[< index](README.md)
# 23 - Accessing the Reddit API using the `praw` library

In [9]:
# In chapter 13 you've learned to work with the Wikipedia REST API. Many other sites also 
# have an API, such as Reddit. This API uses authentication, which means it's a bit harder than the
# Wikipedia API to use. Because of that, it's easier to use a library to do the difficult stuff for you. 
# We're going to use the 'praw' library. To install it, open a terminal and type 'pip install praw'.
# If you're working on Windows with the Anaconda package, try the 'Anaconda prompt' to do this.
# 
# You first need to create credentials for this app, and you also need to make a Reddit account first. 
# After that, follow this tutorial (http://www.storybench.org/how-to-scrape-reddit-with-python/)
# until the heading about the 'shebang line'.

Collected data:
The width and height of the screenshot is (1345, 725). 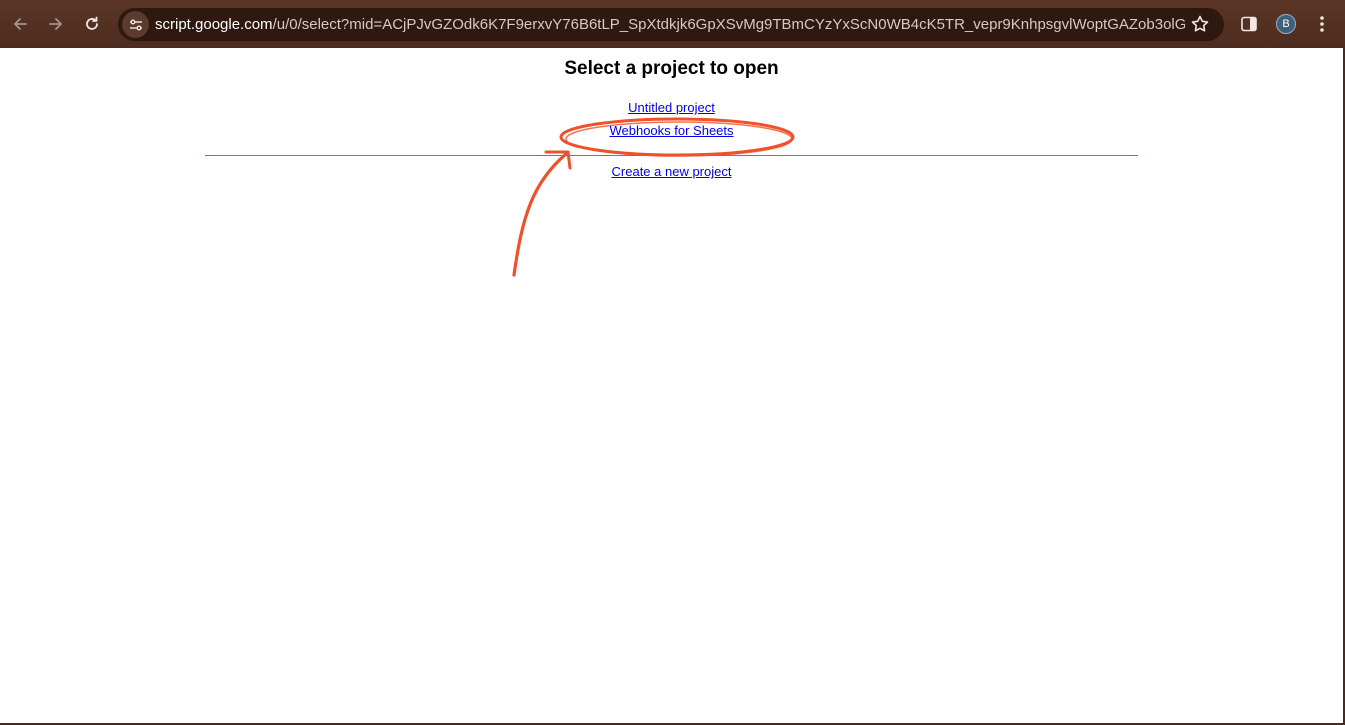 I want to click on bookmark-star-button, so click(x=1200, y=24).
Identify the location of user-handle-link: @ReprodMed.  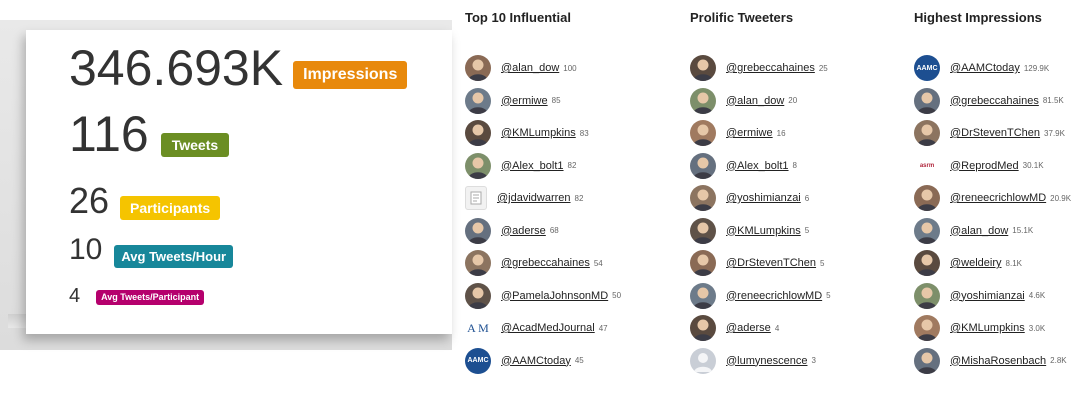
(984, 166).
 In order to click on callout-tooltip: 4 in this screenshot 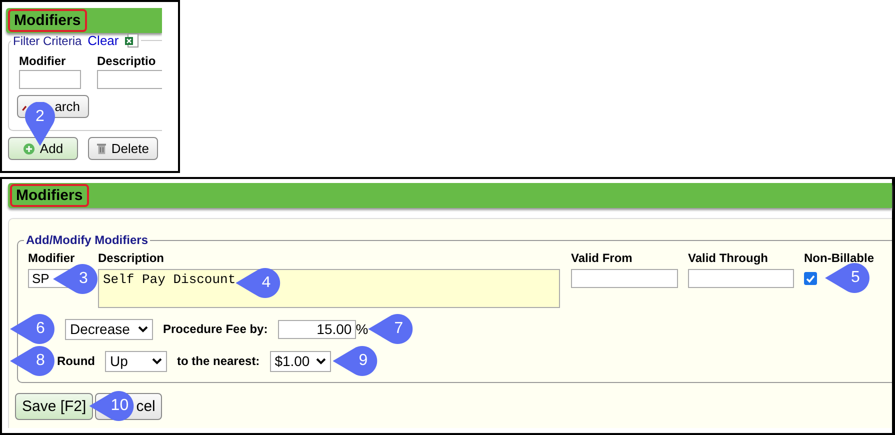, I will do `click(258, 283)`.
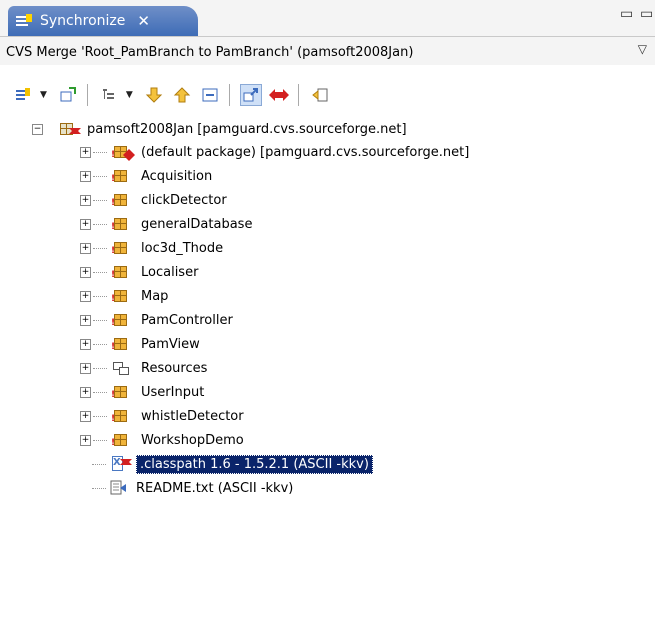 This screenshot has height=635, width=655. Describe the element at coordinates (109, 95) in the screenshot. I see `layout-icon` at that location.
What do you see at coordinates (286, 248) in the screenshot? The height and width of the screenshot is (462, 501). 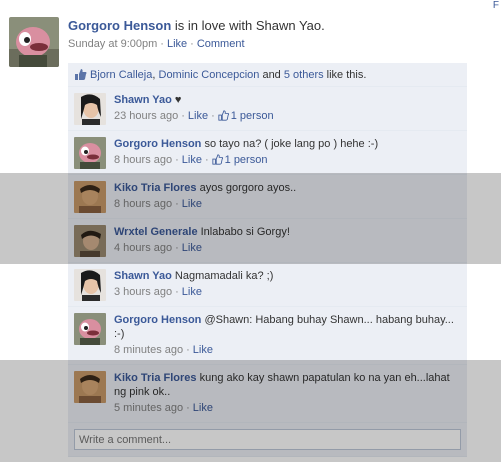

Brief:
Output, word for word, the part of the Reddit API text starting with "# We're going" and going on through "to do this.".

Answer below:
# We're going to use the 'praw' library. To install it, open a terminal and type 'pip install praw'.
# If you're working on Windows with the Anaconda package, try the 'Anaconda prompt' to do this.